RE: problems with too many ssl_read and ssl_write errors

2021-08-19 Thread Michael Wojcik
> From: openssl-users  On Behalf Of David 
> Bowers via openssl-users
> Sent: Wednesday, 18 August, 2021 16:38

I don't think this is OpenSSL-related, but at this point it's not clear what 
the issue is.

> . After maybe a few hours/days we see the clients dropping connections.  The 
> logs
> indicate the SSL_Read or SSL_Write on the Server fails for a client with 
> SSL_Error
> number 5 (SSL_ERROR_SYSCALL) and the equivalent Windows error of WSATimeOut.  
> We
> then observe the WSAECONNRESET as the Client closed connection.  We see this
> behavior for multiple sites.

I assume this is a Server-edition version of Windows and you're not trying to 
support that kind of connection load on a desktop edition.

What's set in the Registry under 
HKLM\SYSTEM\CurrentControlSet\Services\TCPIP\Parameters? In particular I'd be 
suspicious of SynAttackProtect and NetworkThrottlingIndex (which shouldn't be 
set on Server, but you never know).

Many online references will suggest altering settings that affect the 
ephemeral-port space, such as TcpTimedWaitDelay, but those are irrelevant on 
the server side (since the connection tuples will use the server port, not an 
ephemeral port, for the server side).

Many of the settings under the TCPIP/Performance key are undocumented. This 
page describes a number of them:

https://forums.alliedmods.net/showpost.php?s=5fedba9ea66557ccea3bfee9e192aaf4=1744400=1

It also discusses a number of netsh commands for TCP/IP tuning.

Dataset content

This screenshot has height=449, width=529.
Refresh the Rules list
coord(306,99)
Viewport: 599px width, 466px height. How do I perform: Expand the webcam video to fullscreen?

Problem description
In the forum reply about SSL read and write errors, which two Registry settings does the writer single out as suspicious? The lines have nothing to do with the forum reply.

Result for this task
SynAttackProtect and NetworkThrottlingIndex.